It encompasses elements of older traditions, like the use of nonviolent sit ins and marches; however, it proves much different from more traditional protests based on its inclusion of the middle class, and the diverse movement objectives that are not so easily packaged into a neat media story, but are being translated through individual user media outlets. The movement is meant to encourage a new way of thinking about democracy, and how we should live our lives in an era that is trying to deny us that very right.

Occupy Wall Street has been taking action on the streets of New York since September of 2011. As a movement, it has grown significantly since its earliest days, and now has spurred similar movements in cities all over the country. Those involved are standing up against what they believe is a corrupt financial system that continually rewards the rich for the greed, and punishes the middle class and the poor.

In the decade of the recession, economic crisis has led to a majority of Americans disdaining the financial institutions and elitist capitalists that got us so entrenched in the recession in the first place. Today's capitalism serves only an elite few and "the liberal state is structurally constrained to represent the economic and political interests of the capitalist class," (Jenkins & Brents 906).

After the onslaught of the housing crisis, and the clear exploitation of the American people in favor of profit potential, the Occupy Wall Street movement is demanding acknowledgement and the exposure of the one percent that has exploited the middle class for so long. Within the movement itself, there is "the unifying conviction that money has undone the social compact," (Benjamin 1).

Thus, the movement is representing the 99% of Americans who have had enough of being exploited by the very financial institutions their tax dollars helped bail out time and time again. The Occupy Wall Street movement is relying on the strategy of protests, marches, and nonviolent sit ins.

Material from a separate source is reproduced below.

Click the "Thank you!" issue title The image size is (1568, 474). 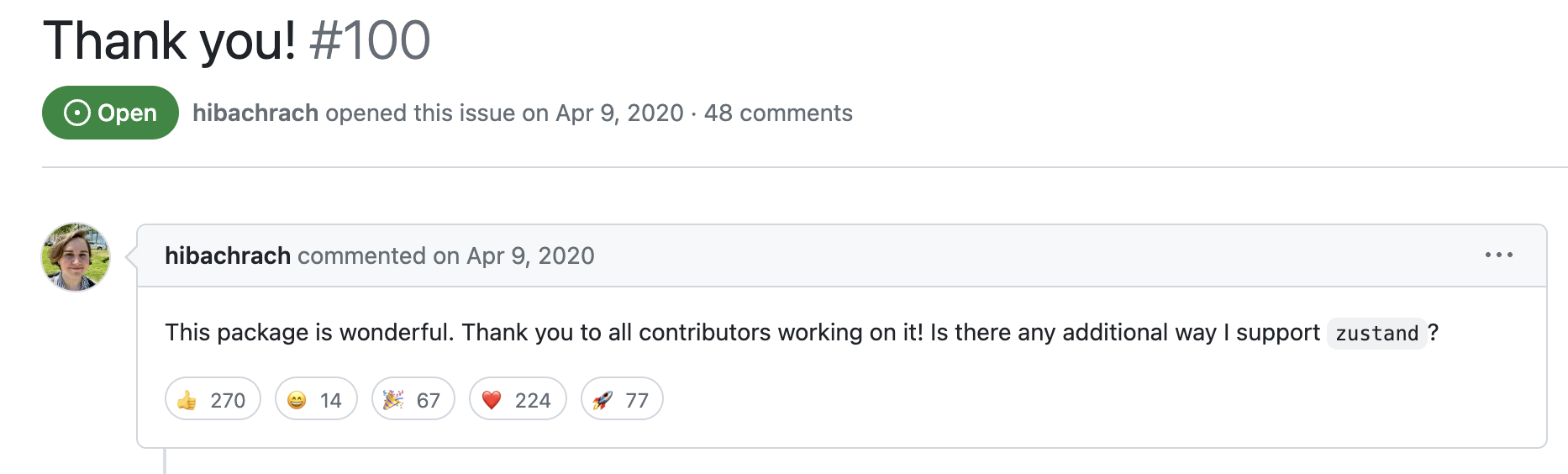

The most infamous image of the protesters is through the pictures of the encampments in the financial districts of cities around the nation.

By using non-violent sit ins and marches, the movement is in many ways embodying elements of traditional nonviolent actions that have been used time and time again in this country, most notably during the Civil Rights era. Essentially, "the term nonviolent action refers to those methods of protest, noncooperation, and intervention in which the actionists, without employing physical violence, refuse to do certain things which they are expected, or required, to do," (Sharp 2).

Here, the research shows that there are 197 types of nonviolent action, in three classes: "nonviolent protest and persuasion, noncooperation, and nonviolent intervention," (Sharp 3). Many of these types were made popular during the Civil Rights era, when sit ins, marches, and public protests made headlines across the country, as minority groups demanded greater civil liberties within the context of an emerging modern America. Most remarkable is the nonviolent protest, which is "symbolic in their effect and produce an awareness of the existence of dissent," (Sharp 3).

Occupy Wall Street is using such elements in order to draw attention to the dissatisfaction of many Americans in the wake of the recession. Several marches and public protests have taken place throughout the month of October, with the Labor Unions even joining for a march across the bridge on October 5th, 2011. Occupy Times Square was another execution of the nonviolent public protest that occurred on a massive scale. The movement is also embracing methods of noncooperation as well.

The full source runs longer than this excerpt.